Records drawn from a dataset:
******

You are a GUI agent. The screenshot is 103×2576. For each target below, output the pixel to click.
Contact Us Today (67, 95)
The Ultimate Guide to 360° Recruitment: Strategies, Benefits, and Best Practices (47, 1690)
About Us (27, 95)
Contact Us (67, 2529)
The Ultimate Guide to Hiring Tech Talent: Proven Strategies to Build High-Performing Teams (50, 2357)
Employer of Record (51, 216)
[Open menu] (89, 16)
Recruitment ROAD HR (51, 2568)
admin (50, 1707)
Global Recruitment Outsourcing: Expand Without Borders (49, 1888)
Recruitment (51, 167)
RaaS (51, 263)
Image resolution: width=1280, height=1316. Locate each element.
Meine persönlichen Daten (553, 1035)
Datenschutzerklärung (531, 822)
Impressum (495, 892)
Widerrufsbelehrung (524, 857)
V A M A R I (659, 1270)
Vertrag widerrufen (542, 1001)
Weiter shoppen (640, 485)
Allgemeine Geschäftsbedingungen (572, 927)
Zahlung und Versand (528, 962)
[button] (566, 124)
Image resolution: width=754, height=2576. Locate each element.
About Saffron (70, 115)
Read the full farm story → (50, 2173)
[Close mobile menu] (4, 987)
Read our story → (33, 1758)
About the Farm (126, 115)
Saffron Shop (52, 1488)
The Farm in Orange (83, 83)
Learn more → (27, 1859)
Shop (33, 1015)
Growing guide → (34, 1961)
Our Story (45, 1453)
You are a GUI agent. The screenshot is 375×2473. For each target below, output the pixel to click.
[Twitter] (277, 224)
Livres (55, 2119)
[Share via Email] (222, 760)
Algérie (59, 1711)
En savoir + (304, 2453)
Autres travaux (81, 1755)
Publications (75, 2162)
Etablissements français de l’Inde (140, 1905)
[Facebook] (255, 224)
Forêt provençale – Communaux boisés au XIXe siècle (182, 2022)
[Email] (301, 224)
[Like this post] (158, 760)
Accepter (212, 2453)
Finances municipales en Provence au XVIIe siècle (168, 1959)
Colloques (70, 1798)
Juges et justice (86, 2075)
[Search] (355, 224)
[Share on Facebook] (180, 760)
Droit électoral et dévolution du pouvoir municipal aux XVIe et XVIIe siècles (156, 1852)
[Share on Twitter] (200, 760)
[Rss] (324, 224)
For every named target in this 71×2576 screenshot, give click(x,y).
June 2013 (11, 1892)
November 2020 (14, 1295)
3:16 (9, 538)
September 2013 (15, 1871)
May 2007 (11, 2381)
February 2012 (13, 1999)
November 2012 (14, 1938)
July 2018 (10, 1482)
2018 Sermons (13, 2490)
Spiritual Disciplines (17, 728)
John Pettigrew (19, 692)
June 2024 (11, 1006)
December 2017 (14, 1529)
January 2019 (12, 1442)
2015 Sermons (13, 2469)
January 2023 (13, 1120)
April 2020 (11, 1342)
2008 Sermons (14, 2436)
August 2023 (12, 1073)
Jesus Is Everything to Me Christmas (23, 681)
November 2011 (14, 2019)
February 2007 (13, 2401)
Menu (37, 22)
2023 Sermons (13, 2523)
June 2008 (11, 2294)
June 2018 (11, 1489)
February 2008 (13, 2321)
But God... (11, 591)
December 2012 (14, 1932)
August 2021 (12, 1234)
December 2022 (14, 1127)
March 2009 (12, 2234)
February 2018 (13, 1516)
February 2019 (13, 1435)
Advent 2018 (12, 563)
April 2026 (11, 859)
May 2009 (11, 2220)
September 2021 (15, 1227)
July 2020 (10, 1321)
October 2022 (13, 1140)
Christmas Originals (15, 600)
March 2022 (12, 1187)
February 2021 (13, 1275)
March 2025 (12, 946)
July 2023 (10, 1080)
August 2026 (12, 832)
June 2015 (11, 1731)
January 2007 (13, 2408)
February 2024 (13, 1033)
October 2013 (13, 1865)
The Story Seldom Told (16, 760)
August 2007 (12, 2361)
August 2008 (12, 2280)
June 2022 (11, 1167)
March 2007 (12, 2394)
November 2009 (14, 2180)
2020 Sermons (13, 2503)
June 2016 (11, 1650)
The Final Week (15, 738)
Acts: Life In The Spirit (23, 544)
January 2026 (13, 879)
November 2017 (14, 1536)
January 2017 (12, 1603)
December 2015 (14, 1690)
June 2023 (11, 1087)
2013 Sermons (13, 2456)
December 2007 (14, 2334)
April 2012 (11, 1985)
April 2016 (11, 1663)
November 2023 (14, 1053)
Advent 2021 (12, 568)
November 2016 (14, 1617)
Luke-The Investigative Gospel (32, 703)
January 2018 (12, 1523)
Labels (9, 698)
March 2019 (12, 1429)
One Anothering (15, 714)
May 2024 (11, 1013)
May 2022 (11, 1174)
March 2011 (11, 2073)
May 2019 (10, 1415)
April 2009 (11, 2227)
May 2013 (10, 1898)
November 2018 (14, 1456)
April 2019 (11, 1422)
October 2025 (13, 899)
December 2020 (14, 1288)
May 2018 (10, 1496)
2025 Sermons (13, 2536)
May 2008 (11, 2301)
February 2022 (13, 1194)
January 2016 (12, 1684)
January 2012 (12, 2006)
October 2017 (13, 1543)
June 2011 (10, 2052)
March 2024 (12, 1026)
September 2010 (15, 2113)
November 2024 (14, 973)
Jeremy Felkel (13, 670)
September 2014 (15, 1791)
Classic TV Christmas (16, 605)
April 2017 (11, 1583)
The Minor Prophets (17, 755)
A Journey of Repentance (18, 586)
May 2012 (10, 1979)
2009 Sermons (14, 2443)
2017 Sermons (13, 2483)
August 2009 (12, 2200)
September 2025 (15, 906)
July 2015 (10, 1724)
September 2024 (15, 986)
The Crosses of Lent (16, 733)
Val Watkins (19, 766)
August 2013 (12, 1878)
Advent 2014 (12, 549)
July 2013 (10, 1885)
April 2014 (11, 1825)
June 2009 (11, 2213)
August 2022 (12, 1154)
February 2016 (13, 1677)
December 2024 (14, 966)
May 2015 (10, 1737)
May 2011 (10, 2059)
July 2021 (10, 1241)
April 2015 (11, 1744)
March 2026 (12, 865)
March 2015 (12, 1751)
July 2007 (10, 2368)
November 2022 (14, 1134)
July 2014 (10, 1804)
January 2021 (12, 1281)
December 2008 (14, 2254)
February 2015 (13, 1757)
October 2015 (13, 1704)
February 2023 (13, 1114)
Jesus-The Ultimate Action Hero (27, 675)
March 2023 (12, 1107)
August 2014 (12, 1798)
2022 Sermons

******

* _TASK DETAILS_:
Only the lines above from the one with "April 2020 (11, 1342)" up to and including the one with "July 2015 (10, 1724)" should be repeated, exactly as written.

* _EXERCISE OUTPUT_:
April 2020 (11, 1342)
2008 Sermons (14, 2436)
August 2023 (12, 1073)
Jesus Is Everything to Me Christmas (23, 681)
November 2011 (14, 2019)
February 2007 (13, 2401)
Menu (37, 22)
2023 Sermons (13, 2523)
June 2008 (11, 2294)
June 2018 (11, 1489)
February 2008 (13, 2321)
But God... (11, 591)
December 2012 (14, 1932)
August 2021 (12, 1234)
December 2022 (14, 1127)
March 2009 (12, 2234)
February 2018 (13, 1516)
February 2019 (13, 1435)
Advent 2018 (12, 563)
April 2026 (11, 859)
May 2009 (11, 2220)
September 2021 (15, 1227)
July 2020 (10, 1321)
October 2022 (13, 1140)
Christmas Originals (15, 600)
March 2022 (12, 1187)
February 2021 (13, 1275)
March 2025 (12, 946)
July 2023 (10, 1080)
August 2026 (12, 832)
June 2015 (11, 1731)
January 2007 (13, 2408)
February 2024 (13, 1033)
October 2013 (13, 1865)
The Story Seldom Told (16, 760)
August 2007 (12, 2361)
August 2008 (12, 2280)
June 2022 (11, 1167)
March 2007 (12, 2394)
November 2009 (14, 2180)
2020 Sermons (13, 2503)
June 2016 (11, 1650)
The Final Week (15, 738)
Acts: Life In The Spirit (23, 544)
January 2026 (13, 879)
November 2017 (14, 1536)
January 2017 (12, 1603)
December 2015 (14, 1690)
June 2023 (11, 1087)
2013 Sermons (13, 2456)
December 2007 (14, 2334)
April 2012 (11, 1985)
April 2016 (11, 1663)
November 2023 (14, 1053)
Advent 2021 (12, 568)
November 2016 (14, 1617)
Luke-The Investigative Gospel (32, 703)
January 2018 (12, 1523)
Labels (9, 698)
March 2019 (12, 1429)
One Anothering (15, 714)
May 2024 (11, 1013)
May 2022 (11, 1174)
March 2011 (11, 2073)
May 2019 (10, 1415)
April 2009 (11, 2227)
May 2013 (10, 1898)
November 2018 (14, 1456)
April 2019 (11, 1422)
October 2025 (13, 899)
December 2020 (14, 1288)
May 2018 (10, 1496)
2025 Sermons (13, 2536)
May 2008 (11, 2301)
February 2022 (13, 1194)
January 2016 (12, 1684)
January 2012 (12, 2006)
October 2017 (13, 1543)
June 2011 (10, 2052)
March 2024 (12, 1026)
September 2010 (15, 2113)
November 2024 (14, 973)
Jeremy Felkel (13, 670)
September 2014 (15, 1791)
Classic TV Christmas (16, 605)
April 2017 (11, 1583)
The Minor Prophets (17, 755)
A Journey of Repentance (18, 586)
May 2012 (10, 1979)
2009 Sermons (14, 2443)
2017 Sermons (13, 2483)
August 2009 (12, 2200)
September 2025 (15, 906)
July 2015 (10, 1724)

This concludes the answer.